Our holding resembles similar rulings by the highest courts in other jurisdictions. See, e.g., Aetna Life Ins. Co. v. Hussey, 63 Ohio St.3d 640, 590 N.E.2d 724, 727 (1992) (stating “where a separation agreement embodied in a divorce decree mandates insurance coverage and unambiguously designates a purpose for which insurance proceeds are to be used by certain beneficiaries, a constructive trust for that designated purpose is the appropriate remedy”); McKissick v. McKissick, 93 Nev. 139, 560 P.2d 1366, 1368-69 (1977) (concluding provision in settlement agreement requiring husband to obtain and maintain life insurance for benefit of former wife justified imposition of constructive trust on assets of second wife when husband wrongfully named second wife as beneficiary).
Subject to these brief instructions, we leave it to the trial court on remand to implement a constructive trust consistent with this opinion. The court shall provide the parties an opportunity to argue the precise parameters of relief. Defendant, for example, apparently used some of the insurance proceeds to pay Flanigan's funeral expenses. We assume that the court will conclude that defendant was not enriched unjustly by that expenditure or that it benefited the children by bringing closure to their family's grief. Indeed, counsel for the grandparents indicated at oral argument before this Court that his clients do not seek reimbursement for those costs. Conversely, we share the Appellate Division's belief that defendant's payoff of his home mortgage inured solely to his benefit and thus defendant is entitled to no “credit” for that expenditure.

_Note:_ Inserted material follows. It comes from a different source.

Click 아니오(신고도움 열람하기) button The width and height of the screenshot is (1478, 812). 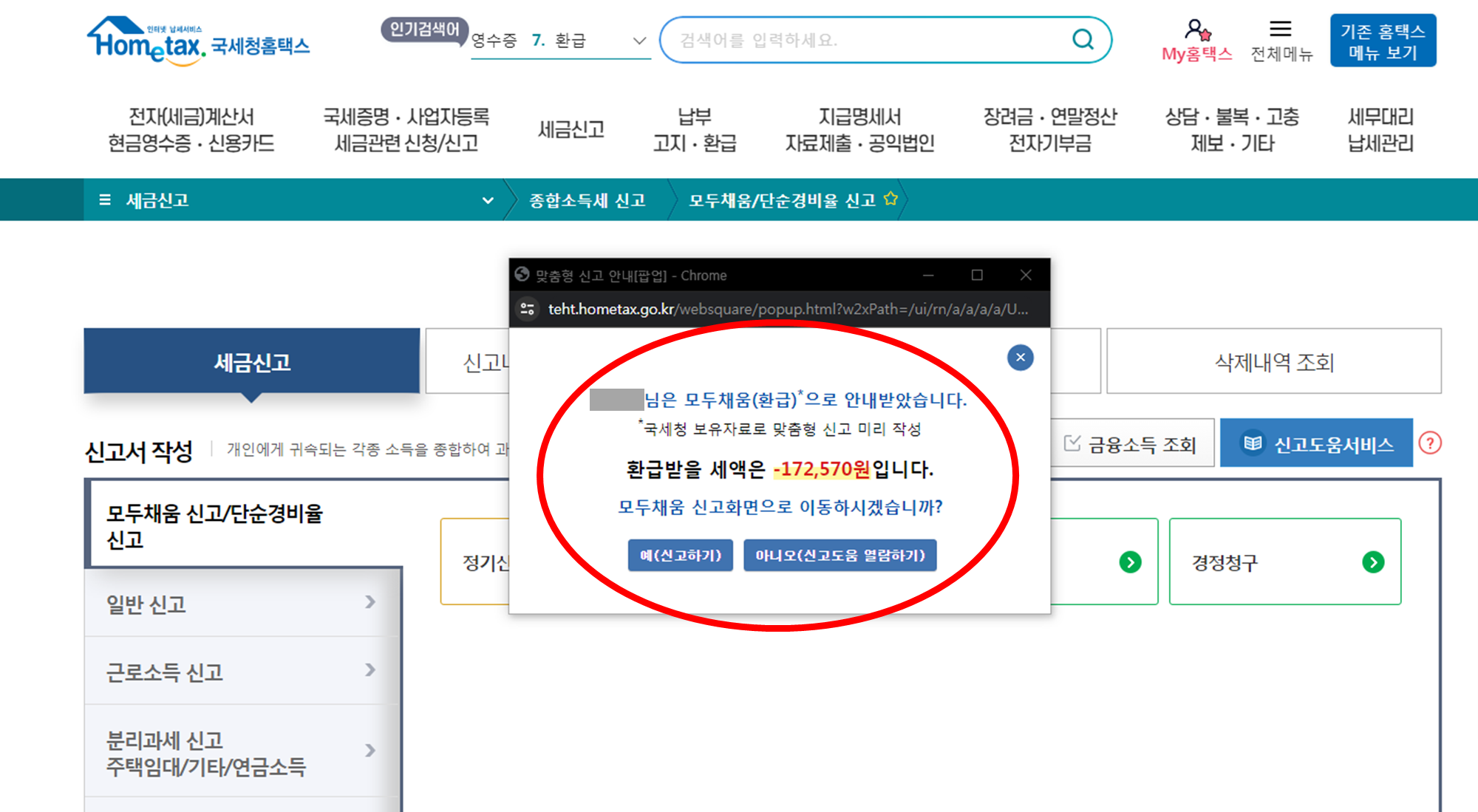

Lastly, we caution courts generally that a constructive trust is a powerful tool to be used only when the equities of a given case clearly warrant it. This is such a case. The property settlement agreement between Flanigan and her first husband unambiguously establishes John III's and Stacy's right to the proceeds at issue here. That agreement's explicit provision stating that it shall bind Flanigan's “heirs, next of kin, executors and administrators” buttresses our holding. A constructive trust in favor of John III and Stacy is in accord with New Jersey's long-standing policy, as reflected in N.J.S.A. 2A:34-23, of providing for the care and financial security of children in these circumstances. In view of all facts, it is the appropriate remedy.
To the extent that we have not specifically addressed issues or arguments advanced by defendant we deem them to be without sufficient merit to warrant discussion. R. 2:11-3(e)(1)(E). The judgment of the Appellate Division is affirmed and the matter is remanded to the trial court for further proceedings. We do not retain jurisdiction.
For affirming and remanding-Chief Justice PORITZ and Justices COLEMAN, LONG, VERNIERO, LaVECCHIA, ZAZZALI and ALBIN-7. Opposed-None.